Stored data:

>>>>

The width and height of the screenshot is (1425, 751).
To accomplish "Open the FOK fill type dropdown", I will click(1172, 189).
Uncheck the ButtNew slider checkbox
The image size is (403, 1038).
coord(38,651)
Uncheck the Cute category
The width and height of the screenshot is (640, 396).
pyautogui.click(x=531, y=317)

<<<<

WHAT NEEDS TO BE DONE: Provide a faithful, complete copy of the entries above.

EXERCISE RESPONSE:
The width and height of the screenshot is (1425, 751).
To accomplish "Open the FOK fill type dropdown", I will click(1172, 189).
Uncheck the ButtNew slider checkbox
The image size is (403, 1038).
coord(38,651)
Uncheck the Cute category
The width and height of the screenshot is (640, 396).
pyautogui.click(x=531, y=317)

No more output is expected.